• _How to complete this task_:
Identify every line in the records below that contains the word "sidebar", and reproduce each one.

========================================

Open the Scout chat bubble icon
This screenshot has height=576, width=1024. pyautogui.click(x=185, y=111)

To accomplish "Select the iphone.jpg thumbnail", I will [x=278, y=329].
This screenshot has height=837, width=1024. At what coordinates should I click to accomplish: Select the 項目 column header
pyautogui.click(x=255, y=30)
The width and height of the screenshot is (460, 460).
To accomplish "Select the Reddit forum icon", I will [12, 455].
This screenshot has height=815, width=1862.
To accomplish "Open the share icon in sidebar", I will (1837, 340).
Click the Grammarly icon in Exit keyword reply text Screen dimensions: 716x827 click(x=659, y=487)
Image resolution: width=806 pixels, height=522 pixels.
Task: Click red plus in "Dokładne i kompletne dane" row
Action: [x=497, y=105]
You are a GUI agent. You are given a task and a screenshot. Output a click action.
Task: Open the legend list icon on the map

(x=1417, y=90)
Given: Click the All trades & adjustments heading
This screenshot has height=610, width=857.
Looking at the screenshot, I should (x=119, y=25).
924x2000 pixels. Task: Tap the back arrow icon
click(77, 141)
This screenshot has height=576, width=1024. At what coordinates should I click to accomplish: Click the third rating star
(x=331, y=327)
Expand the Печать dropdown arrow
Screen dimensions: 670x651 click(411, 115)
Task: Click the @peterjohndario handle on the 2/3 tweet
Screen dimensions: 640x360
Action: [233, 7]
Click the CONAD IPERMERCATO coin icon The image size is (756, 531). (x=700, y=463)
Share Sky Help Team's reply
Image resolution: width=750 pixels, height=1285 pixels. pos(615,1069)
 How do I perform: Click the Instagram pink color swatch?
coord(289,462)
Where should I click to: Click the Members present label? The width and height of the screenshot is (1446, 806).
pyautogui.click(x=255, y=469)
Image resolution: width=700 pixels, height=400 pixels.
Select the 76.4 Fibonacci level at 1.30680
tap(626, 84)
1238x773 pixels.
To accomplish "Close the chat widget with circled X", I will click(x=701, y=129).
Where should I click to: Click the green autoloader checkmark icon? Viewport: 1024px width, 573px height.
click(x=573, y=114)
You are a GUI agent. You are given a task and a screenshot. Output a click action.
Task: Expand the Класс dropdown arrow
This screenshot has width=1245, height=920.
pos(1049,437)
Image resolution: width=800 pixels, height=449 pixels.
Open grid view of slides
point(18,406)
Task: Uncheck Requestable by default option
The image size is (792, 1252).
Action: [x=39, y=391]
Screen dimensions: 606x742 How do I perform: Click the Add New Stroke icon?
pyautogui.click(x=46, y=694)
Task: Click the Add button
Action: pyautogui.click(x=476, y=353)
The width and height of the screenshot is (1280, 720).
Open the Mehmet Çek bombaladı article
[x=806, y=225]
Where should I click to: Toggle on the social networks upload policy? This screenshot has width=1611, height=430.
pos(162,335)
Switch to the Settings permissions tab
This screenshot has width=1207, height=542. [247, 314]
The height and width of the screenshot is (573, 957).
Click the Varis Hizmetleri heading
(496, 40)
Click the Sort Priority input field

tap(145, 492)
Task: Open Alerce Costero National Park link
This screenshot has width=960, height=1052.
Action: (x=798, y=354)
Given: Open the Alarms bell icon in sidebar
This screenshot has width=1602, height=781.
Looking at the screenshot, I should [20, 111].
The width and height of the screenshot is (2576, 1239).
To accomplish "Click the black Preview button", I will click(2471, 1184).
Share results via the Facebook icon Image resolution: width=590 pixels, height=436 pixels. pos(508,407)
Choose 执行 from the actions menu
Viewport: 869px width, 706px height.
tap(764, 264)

========================================

• _Completed exercise_:
To accomplish "Open the share icon in sidebar", I will (1837, 340).
Given: Open the Alarms bell icon in sidebar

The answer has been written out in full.